Monday, January 8, 2018

Reading the Research: The Role of Body Image in Health

Welcome back to Reading the Research, where I trawl the Internet to find noteworthy research on autism and related subjects, then discuss it in brief with bits from my own life, research, and observations.

In honor of the new year, and my personal distaste for new year's resolutions, today's article deals with an oft-ignored strategy for being happier and healthier.  Rather than chasing after an ideal body type, work with the one you have.

Quoted from the article, which is quoted from the professor who headed this study: "Consider what is really going to make you happier and healthier in 2018: losing 10 pounds or losing harmful attitudes about your body?"

She is not wrong.  Consider the image below.  On the left, the actual picture as originally taken.  On the right, the photoshopped version that was later published.

I chose this particular image because the person here clearly has my body type: the pear.  She is large in the thighs, and probably has pretty strong legs.  The photoshopped version strips her of this, narrowing her hips, shoulders, legs, and middle.  In pursuit of what, I'm not really sure.  Supposedly, beauty. There's a lot more out there where this came from.  Also, depressingly, this is not just a female body beauty problem. 

I used to have some really negative opinions about my body, and still somewhat do.  While I spent most of my childhood relatively oblivious to the beauty industry, the thousands of photoshopped pictures, anorexic models on TV, and perfectly fit movie stars have taken their toll.  My gut reaction, in regards to my body, is to despair, because I will never look like that.

It's not just that I'm having trouble losing weight (I am, and it sucks).  It's that even at my very thinnest, I literally do not have the correct body type.  Like the model here, I am pear shaped.  I have wider shoulders, wider hips, and heavily muscled thighs.  There is no surgery, diet, or exercise that can change the basic facts of my bone structure.  If my goal was to look like the photoshopped picture on the right, I would be forever trying to something I can never be.  

So this article preaches combating that mentality in variety of ways, but all aimed at the same thing: body acceptance.

Oddly enough, for me, body acceptance came in a different way.  A (much thinner) friend of mine commented that if you look at the kind of women found in erotic films and advertisements for men, they are not the idealized, anorexic thin models.  They're like the natural one on the left, much more often.

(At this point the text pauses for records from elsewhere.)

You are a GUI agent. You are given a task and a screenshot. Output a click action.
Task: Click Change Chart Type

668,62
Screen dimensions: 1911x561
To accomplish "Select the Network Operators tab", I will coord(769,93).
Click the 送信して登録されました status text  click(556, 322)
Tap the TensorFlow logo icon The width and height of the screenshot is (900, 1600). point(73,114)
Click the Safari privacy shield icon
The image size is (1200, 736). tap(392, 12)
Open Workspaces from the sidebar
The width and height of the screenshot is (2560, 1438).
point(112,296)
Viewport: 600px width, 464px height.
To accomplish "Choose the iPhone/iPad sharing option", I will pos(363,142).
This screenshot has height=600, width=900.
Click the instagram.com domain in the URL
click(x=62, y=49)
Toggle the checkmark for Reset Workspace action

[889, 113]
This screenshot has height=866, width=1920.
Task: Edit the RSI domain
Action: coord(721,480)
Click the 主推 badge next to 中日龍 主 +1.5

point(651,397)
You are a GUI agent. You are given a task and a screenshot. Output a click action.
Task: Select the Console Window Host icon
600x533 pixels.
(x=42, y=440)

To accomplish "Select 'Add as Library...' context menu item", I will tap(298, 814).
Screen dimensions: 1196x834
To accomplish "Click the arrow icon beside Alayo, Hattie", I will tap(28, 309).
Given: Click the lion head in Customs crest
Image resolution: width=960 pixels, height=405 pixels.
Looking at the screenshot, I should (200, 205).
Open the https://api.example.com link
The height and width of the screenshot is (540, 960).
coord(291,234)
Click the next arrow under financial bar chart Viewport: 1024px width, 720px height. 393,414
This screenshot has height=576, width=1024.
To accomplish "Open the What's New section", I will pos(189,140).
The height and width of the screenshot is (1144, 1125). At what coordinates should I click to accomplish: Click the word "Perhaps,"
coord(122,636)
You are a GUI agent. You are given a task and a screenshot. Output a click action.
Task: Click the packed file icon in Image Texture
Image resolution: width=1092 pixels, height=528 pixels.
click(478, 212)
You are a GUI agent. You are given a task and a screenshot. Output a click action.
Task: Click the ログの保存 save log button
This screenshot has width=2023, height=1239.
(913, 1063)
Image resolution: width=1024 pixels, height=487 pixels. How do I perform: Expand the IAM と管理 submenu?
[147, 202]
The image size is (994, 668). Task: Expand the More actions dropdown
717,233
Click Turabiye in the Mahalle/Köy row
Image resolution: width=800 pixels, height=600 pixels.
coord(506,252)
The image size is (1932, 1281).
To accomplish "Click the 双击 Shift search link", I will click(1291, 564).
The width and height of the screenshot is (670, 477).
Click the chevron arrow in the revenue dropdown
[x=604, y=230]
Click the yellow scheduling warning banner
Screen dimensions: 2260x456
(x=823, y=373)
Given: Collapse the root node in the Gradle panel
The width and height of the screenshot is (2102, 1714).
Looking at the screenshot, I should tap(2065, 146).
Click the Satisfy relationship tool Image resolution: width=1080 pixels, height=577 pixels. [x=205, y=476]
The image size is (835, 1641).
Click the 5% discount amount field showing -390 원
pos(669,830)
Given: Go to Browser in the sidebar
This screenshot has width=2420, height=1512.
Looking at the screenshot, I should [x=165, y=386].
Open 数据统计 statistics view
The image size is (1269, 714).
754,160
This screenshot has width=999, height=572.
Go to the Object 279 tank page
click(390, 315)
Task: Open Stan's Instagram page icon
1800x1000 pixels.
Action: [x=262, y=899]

There's also this musical...thing... which is... certainly a part of pop culture.  A not polite part of pop culture.  Consider this your NSFW warning, I guess. 

Anyway, the opinion espoused in that song has been echoed, much more politely, by an acquaintance of mine over the course of a dozen years.  And perhaps that, more than anything else, has helped me come to terms with the fact that I'll never look like the magazine covers.

All that said, I definitely do need to lose weight before it destroys my knees, and it'd be better for my health overall if I could ditch some of the fat around my waist.  But valid health concerns aren't really what this article is aimed at.  It's aimed at destroying the cruel impossibility of attractiveness that the beauty industry has wrought.  Something for all of us, autistic or no, to keep in mind this year, because, as the article points out, people who feel better about themselves take better care of themselves, automatically.